- Iran
- Date: 24 March 2007
- Meeting no.: 5,647
- Code: S/RES/1747 (Document)
- Subject: Non-proliferation
- Voting summary: 15 voted for; None voted against; None abstained;
- Result: Adopted

Security Council composition
- Permanent members: China; France; Russia; United Kingdom; United States;
- Non-permanent members: Belgium; Rep. of the Congo; Ghana; Indonesia; Italy; Panama; Peru; Qatar; Slovakia; South Africa;

= United Nations Security Council Resolution 1747 =

Flag of the United Nations

Flag of Islamic Republic of Iran

United Nations Security Council Resolution 1747 was a United Nations Security Council resolution, written with reference to some IAEA reports, that tightened the sanctions imposed on Iran in connection with the Iranian nuclear program. It was adopted unanimously by the United Nations Security Council on 24 March 2007.

In June 2006, the five permanent Security Council members plus Germany offered a package of economic incentives including transfer of technology in the civilian nuclear field, in exchange for Iran to give up permanently its disputed uranium enrichment programme.

Iran maintains it did not accept this offer because it was not attractive enough and because of its inalienable right to enrich uranium for peaceful purposes. To justify its position, Iran made reference to previous accords concluded between the late Shah of Iran and the West regarding Eurodif and Bushehr. Iran has also referred to similar accords between the West and other countries like North Korea or Libya, where agreements reached and promises made have not been kept. In Resolution 1737, adopted by the Security Council in December 2006, an initial series of sanctions against Iran was implemented because it did not suspend its uranium enrichment programme.

In the Resolution 1747, the Council decided to tighten the sanctions imposed on Iran in connection with that nation's nuclear program. It also resolved to impose a ban on arms sales and to step up the freeze on assets already in place. The successive Security Council interventions and positions are summarized hereafter:

==Background on IAEA inspections==

Access to nuclear sites:
According to the International Atomic Energy Agency (IAEA), Iran had not yet declared the full scope of its programme and has not allowed a full-unrestricted access to all its nuclear sites. The programme is 18 years old, and part of it was outside of the IAEA's purview. This situation worried the IAEA and the international community. Iran said that it has allowed the IAEA to access all its nuclear sites, voluntarily and more than any other country by signing additional NPT protocols.

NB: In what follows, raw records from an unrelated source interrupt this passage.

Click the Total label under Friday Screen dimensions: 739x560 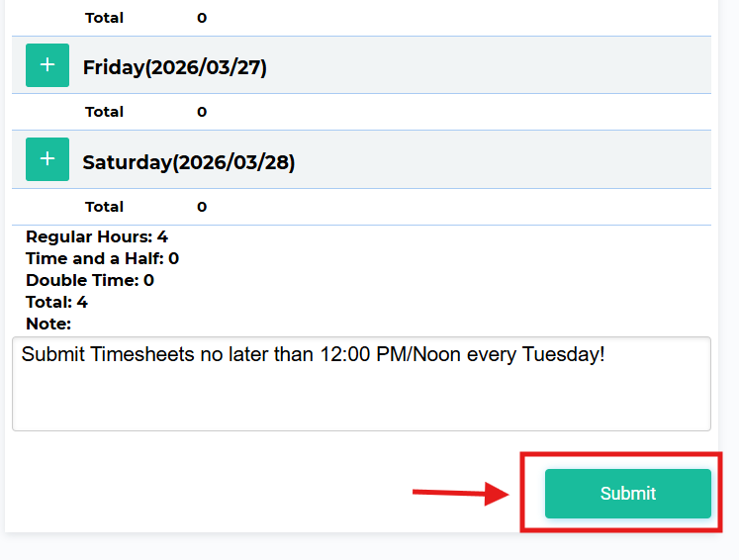coord(104,112)
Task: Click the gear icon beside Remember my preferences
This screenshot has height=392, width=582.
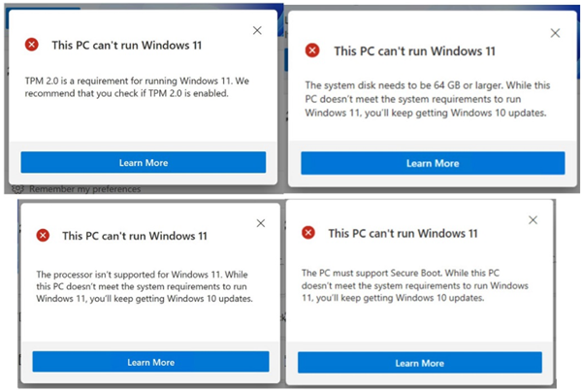Action: [x=17, y=189]
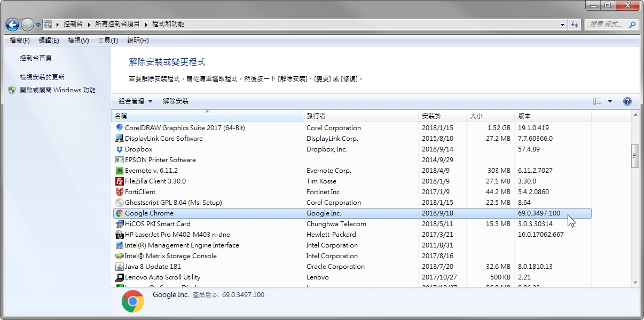Open the 工具(T) menu
This screenshot has height=320, width=644.
tap(108, 41)
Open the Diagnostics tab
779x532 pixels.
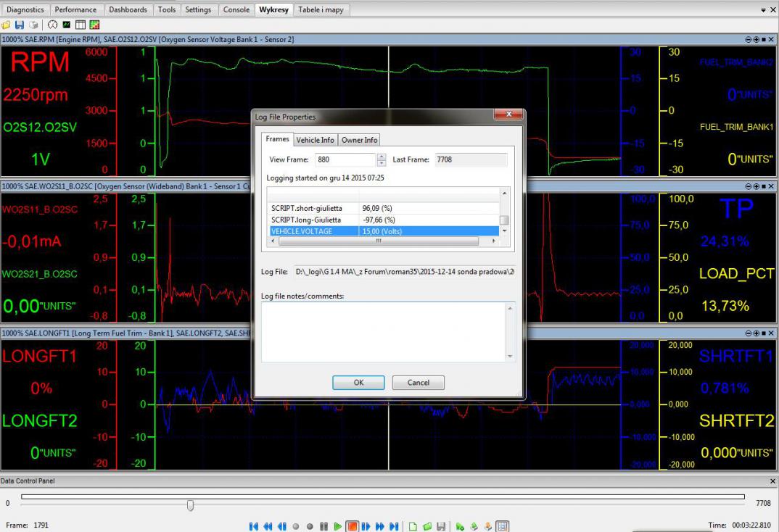pyautogui.click(x=25, y=9)
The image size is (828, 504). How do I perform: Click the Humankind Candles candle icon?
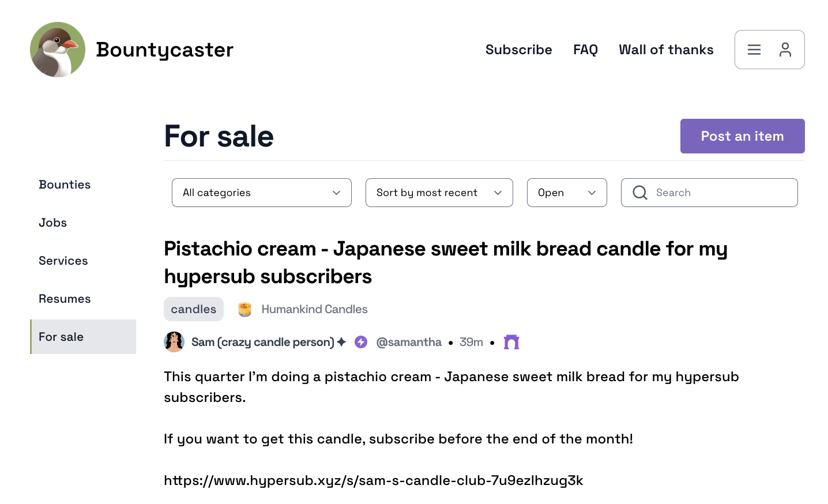pos(245,310)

Iran's previous suspension:
Iran said that a previous agreement to suspend uranium enrichment for two years in 2004 did not yield any tangible results for any party. Iran expressed an official concern to disclose more information to the IAEA because of the repeated military threats made by the West since 2005. Subsequently, the IAEA declared that it was unable to conclude there are no undeclared nuclear materials or activities in Iran and has referred the file to the UNSC.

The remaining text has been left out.